As for this last trip, I had two 72 hr packs, plus water, and a case of cliff bars, plus my .40 with 100 rds of ammo, $300 in silver coin and $5,000 in gold, plus $30,000 in jewelry between my wife and I. The SUV has a locking storage are in back for the gun... Since I can't take it inside the casino/hotel.

On those where we fly, I can't take all that, except the PMs, which I do... Our line of credit at the casino would buy a new car and enough gas money to drive home, but that isn't really comforting...

I am a believer that we will see the warning signs so, I am not 100% worried, just never thought of it before,,,


----------



## Turtle (Dec 10, 2009)

If I am flying or travelling CONUS, I always have my sidearm (one of the big perks to being a fed). As my dad always says, a pistol is only useful to fight your way to a rifle, so when travelling, that would have to hold me over until I can get better equiped. There is definitely something comforting about having your own weapon if you have to be in unfamiliar territory.


----------



## Wellrounded (Sep 25, 2011)

If it all went pear shaped right now...... Would depend what was happening. The grid going down would mean we'd have to empty most of the freezers (could keep one going with solar panels) and install the solar water pump. Curse a lot because I don't have enough canning supplies and we are very low on grain and hay. 
The grain is an unexpected problem, we thought we'd have no problem refilling through the year and had only filled half the silo as it was all we had the cash for, stupid mistake. Won't happen again though, as soon as possible we'll fill it to the top even if we have to sell some stuff to do it.
If possible trade the neighbour fresh meat/vegies for use of a few acres of extra pasture to take the pressure off this place. 
If things were really bad I doubt I'd ever see my youngest daughter again, she's too far away and not prepping. So I'd have to deal with that grief. 

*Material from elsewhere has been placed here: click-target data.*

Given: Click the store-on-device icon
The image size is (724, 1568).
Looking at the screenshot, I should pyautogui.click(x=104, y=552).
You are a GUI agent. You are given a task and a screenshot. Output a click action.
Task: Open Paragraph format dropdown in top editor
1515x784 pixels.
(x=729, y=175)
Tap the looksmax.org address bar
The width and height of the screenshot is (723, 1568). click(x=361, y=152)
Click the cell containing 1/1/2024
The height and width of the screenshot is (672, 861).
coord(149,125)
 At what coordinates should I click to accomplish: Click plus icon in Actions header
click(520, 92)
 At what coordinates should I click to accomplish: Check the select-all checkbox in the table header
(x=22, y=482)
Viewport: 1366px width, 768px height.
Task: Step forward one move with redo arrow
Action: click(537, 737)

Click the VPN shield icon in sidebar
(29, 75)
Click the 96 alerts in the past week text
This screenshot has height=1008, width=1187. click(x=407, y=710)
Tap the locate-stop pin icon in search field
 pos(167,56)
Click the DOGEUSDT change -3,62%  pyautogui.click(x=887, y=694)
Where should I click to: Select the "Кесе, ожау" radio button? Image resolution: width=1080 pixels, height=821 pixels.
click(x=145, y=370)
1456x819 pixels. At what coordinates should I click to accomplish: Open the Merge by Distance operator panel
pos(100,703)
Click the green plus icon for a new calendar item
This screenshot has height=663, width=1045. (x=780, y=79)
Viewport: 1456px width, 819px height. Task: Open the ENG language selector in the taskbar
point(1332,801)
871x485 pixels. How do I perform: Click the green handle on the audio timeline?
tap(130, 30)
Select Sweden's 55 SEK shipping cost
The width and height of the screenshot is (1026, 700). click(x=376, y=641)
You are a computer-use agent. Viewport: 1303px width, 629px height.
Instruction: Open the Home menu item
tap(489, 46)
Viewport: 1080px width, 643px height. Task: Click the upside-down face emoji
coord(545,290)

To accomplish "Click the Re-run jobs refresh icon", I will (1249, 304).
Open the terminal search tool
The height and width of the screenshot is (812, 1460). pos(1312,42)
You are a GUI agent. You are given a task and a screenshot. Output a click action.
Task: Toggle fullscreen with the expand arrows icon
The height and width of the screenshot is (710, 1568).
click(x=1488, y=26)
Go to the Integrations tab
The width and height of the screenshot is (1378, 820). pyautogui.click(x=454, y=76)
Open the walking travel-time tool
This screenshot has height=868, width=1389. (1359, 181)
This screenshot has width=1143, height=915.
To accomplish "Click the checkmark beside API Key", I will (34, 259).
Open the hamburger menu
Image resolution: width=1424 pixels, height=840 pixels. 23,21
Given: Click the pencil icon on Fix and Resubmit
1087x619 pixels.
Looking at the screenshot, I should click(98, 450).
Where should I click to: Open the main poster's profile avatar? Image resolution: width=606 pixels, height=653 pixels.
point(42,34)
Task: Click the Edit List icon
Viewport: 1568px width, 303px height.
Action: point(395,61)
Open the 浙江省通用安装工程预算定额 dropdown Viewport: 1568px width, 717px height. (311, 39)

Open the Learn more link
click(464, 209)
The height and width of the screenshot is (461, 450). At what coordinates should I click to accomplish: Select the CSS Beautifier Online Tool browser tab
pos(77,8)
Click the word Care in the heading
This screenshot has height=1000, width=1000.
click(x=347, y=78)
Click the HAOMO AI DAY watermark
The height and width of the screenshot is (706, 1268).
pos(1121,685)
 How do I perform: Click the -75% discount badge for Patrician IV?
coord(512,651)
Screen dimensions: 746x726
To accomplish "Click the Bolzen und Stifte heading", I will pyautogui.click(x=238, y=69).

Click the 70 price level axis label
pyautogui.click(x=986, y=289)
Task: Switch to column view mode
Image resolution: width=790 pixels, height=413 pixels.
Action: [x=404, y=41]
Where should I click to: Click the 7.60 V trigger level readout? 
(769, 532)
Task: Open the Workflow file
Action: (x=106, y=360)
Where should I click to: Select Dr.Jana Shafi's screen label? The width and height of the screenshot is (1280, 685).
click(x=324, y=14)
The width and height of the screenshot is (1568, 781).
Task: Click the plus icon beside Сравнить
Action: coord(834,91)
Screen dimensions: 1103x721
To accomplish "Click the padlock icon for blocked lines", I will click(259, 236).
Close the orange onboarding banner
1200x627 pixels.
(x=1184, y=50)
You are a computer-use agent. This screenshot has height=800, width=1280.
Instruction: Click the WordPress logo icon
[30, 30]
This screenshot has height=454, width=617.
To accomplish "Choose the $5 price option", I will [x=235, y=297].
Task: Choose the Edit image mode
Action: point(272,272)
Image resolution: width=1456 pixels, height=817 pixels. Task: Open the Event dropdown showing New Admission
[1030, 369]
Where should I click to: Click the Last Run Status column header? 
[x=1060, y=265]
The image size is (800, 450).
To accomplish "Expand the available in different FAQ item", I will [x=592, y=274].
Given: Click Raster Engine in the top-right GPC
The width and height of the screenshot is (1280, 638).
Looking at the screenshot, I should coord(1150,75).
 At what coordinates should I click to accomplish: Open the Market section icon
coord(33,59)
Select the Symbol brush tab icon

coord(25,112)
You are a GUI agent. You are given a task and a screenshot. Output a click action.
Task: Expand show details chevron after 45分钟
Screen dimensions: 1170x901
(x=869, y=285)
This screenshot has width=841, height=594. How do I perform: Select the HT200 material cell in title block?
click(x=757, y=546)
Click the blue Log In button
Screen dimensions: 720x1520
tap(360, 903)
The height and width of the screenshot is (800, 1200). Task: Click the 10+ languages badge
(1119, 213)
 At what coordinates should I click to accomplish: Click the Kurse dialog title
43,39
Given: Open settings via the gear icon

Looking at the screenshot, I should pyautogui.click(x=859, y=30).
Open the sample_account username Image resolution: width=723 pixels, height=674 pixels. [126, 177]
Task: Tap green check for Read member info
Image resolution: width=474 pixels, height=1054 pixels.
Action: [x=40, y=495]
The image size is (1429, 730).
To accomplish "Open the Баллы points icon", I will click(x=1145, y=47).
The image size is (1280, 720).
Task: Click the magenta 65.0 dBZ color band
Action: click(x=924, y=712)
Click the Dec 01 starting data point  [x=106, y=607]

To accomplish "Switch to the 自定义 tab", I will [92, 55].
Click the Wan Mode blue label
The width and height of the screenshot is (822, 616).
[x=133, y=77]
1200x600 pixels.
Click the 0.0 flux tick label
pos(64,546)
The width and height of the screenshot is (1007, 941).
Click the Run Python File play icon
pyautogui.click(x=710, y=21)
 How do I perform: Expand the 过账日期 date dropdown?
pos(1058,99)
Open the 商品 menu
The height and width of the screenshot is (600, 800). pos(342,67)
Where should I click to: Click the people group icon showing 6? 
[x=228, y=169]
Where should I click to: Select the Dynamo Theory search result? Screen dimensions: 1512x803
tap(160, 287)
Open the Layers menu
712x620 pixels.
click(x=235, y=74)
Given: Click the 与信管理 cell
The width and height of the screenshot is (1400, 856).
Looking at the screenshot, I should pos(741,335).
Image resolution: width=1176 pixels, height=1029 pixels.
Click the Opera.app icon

On the subject of being away from home when the SHTF. I think about it every second we are away, a shopping trip here is 30 miles one way and I hate being that far from the farm. We have two families here so try to have someone at home all the time, if some of us can't make it back quickly the others can keep things running. Being any further away than that really makes my skin crawl though. 30 miles we can walk without too much trouble (we both have disabilites) if we take our time, trips into the city are another thing again. We don't do it often (once a year maybe) but I hate it. We'd pobably make it home from Canberra ok, it would take time but it's not that far and gets rural pretty quickly. Sydney scares me much, much more, all the reasons that make living where we do pretty safe from the zombies will also make it much harder to get home. The size of the burbs, too many people for miles in every direction. The topography, between here and Sydney, there are ranges and plenty of rocky, deep untraversable gullies, if the bridges were blocked (and I think that would be a given) it would be really hard work to travel. There is a chance we could get home but it would take weeks if not months.


----------



## pawpaw (Dec 21, 2011)

Wow, Original Poster!
Maybe I misunderstood your thread here- No, I re-read it again now..
It sounds like you intend to go on a looting spree, just the sort of thing I hope I don't have to cope with around my parts...
I DO admire that you're poised to act quickly,though.


----------



## db2469 (Jun 11, 2012)

Who knows for sure, but I don't expect the collapse to be so sudden that most of us who are ever vigilant in looking for the triggers, can't put the finishing touches on our preps...I would fill my 55 gallon water barrels, move more of the needed supplies into the "safe" room and batten down the hatches. Both my wife and I work within 1/2 mile from where we live, so we'll get home..


----------



## HozayBuck (Jan 27, 2010)

*Well.... I guess I'd put on a pot of coffee, Open the cabin door so I could see the gate. move the Ak a bit closer. move out on the porch with cuppa.. Wake Molly the duck killer up and tell her the SHTF and to stay awake. When the LoTM rolled in I'd lock the gate, pull the steel cable across the drive and lock it....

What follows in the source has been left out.